Sunday 3 April 2016

Nicholas Collon CBSO Mahler 10 Webern Brahms


Nicholas Collon conducted the City of Birmingham Symphony Orchestra in Mahler 's Symphony no 10, or to put it more accurately Deryck Cooke's third Performing edition of Mahler's manuscript. Although it might seem redundant to point out that Mahler didn't complete the symphony, that basic fact is fundamental to any interpretation.  Performance practice , and the evaluation thereof, has to deal with its very open-endedness. No one knows what Mahler would have done, had he lived, but one thing is clear. He was looking forwards, not backwards.

When he was working on the Tenth, the parameters of his life had been overturned. He had left Vienna acrimoniously, he'd been betrayed by his wife.  Literally, he was in new territory.  With all his previous symphonies, he had broken new ground. So whither the 10th?  Mahler famously said "My time will come". Perhaps "the time has come" now for Mahler's Tenth.  Prof Henry-Louis de la Grange's monumental work has demonstrated just how intellectual and progressive Mahler really was. Far from being the maudlin neurotic Alma portrayed  in her memoirs, he was a man keenly aware of what was going on in the world around him, mentally disciplined and unconventional. This has profound implications for performance practice.In the case of Mahler 10, there simply isn't any received wisdom.  We are fortunate that Alma's embargo saved us from highly interventionist approaches coloured by factors other than deeper knowledge of the composer and his mind. 

The CBSO has an unerring instinct for picking exceptional conductors, with whom they develop stimulating  relationships.  It's a bold and very creative philosophy.  From what I've heard so far of Chief Conductor designate Mirga Gražinytė-Tyla, she could do great  things. Their instincts seem to pay off, too, with Nicholas Collon.  He made his name with the Aurora Orchestra , the lively chamber ensemble. Although I personally haven't heard him conduct large orchestras, he's worked with the CBSO before: now we can hear why.  This Mahler 10 wasn't conventional but all the more rewarding for that, since good performance should stretch our understanding of the repertoire.

The Adagio glowed with connotations of Tristan und Isolde, which Mahler always made a point of conducting in Vienna, and particularly poignant in the context of this symphony.  The interplay of the two principal themes was well defined, against a surging backdrop. With his keen ear for the pulse of Nature, perhaps Mahler was intuitively evoking the ocean which he'd crossed, physically and emotionally. The themes though elegant seem to stalk each other: lovely as the music is, it's undercut with the chill of sharp, shrill almost staccato figures, eventually rent asunder by blazing dissonance.  The pastoral theme which emerges grows more refined and more distant. 

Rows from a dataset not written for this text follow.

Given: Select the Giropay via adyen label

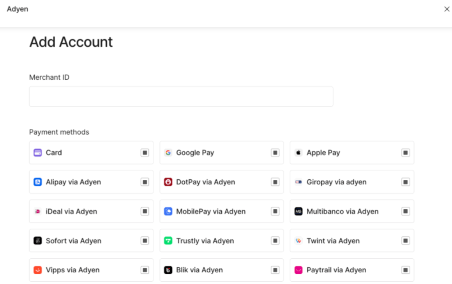Looking at the screenshot, I should pyautogui.click(x=336, y=182).
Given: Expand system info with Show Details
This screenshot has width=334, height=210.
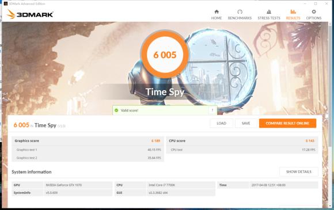Looking at the screenshot, I should tap(299, 171).
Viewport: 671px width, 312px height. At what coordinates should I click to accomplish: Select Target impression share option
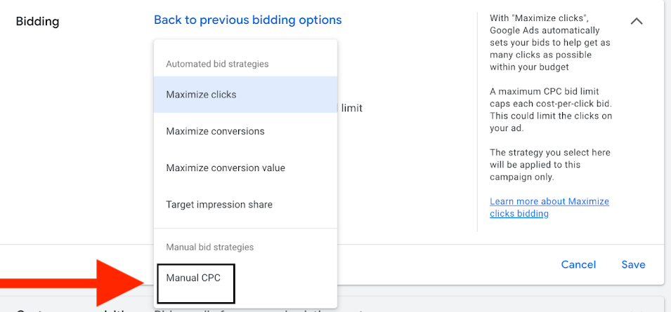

At first, I couldn't understand Collon's approach to the first Scherzo, where the jagged edges  seemed more frantic than demonic.  On re-listening, however, it clicked. It allowed more emphasis on the Purgatorio, which may well have been the heart of the symphony, though it's so brief, and on the more complex second Scherzo.  On the title page of the second Scherzo, Mahler writes “The Devil is dancing it with me! Madness, seize me … destroy me! Let me forget that I exist, so that I cease to be.” But a careful observer will note that Mahler then adds “dass ich ver ….” (so that I ….) and trails off without completing the idea. It’s a preposition, but this whole work is a kind of preposition.  Collon's first scherzo thus felt like the first stage in a journey, further focusing attention on whatever might have been the ultimate goal of the symphony.  

In this Finale, Collon and the CBSO  connected the end with the beginning,  thoughtful symmetry connecting to the duality in the Adagio.  The hollow drumbeats in this  "Fireman's Funeral" were chilling, but the theme resembles the poignant pastoral theme in the adagio. It resolves itself in another dissonance, which yet again dissolves into upward, searching arcs, more and more rarified til the symphony reaches a kind of sublimation.  We don't know where Mahler would have gone, but this ending leaves the horizons open, and  free. 

This concert began with Webern, Six Pieces Op 6 in the chamber transcription, the first version of which was written around the time of Mahler 10 though Webern, for obvious reasons, didn't know that.  Schoenberg, Berg and Webern were fascinated by Mahler, and there are many good reasons behind this programme. Incidentally, Boulez discovered Mahler and Webern at roughly the same period, long before he recorded either. Also included was Brahms Four Songs for Women's Voices Op 17 (1862). There aren't many pieces in which a chorus is accompanied by two horns, a harp and nothing more. This minimalist accompaniment sets the voices off surprisingly well. The CBSO Youth Choir did the honours, singing with angelic brightness.  Their accents were English, not German, but I didn't mind at all, since that added to the slightly surreal atmosphere of the settings, which are strange, but in a nice way.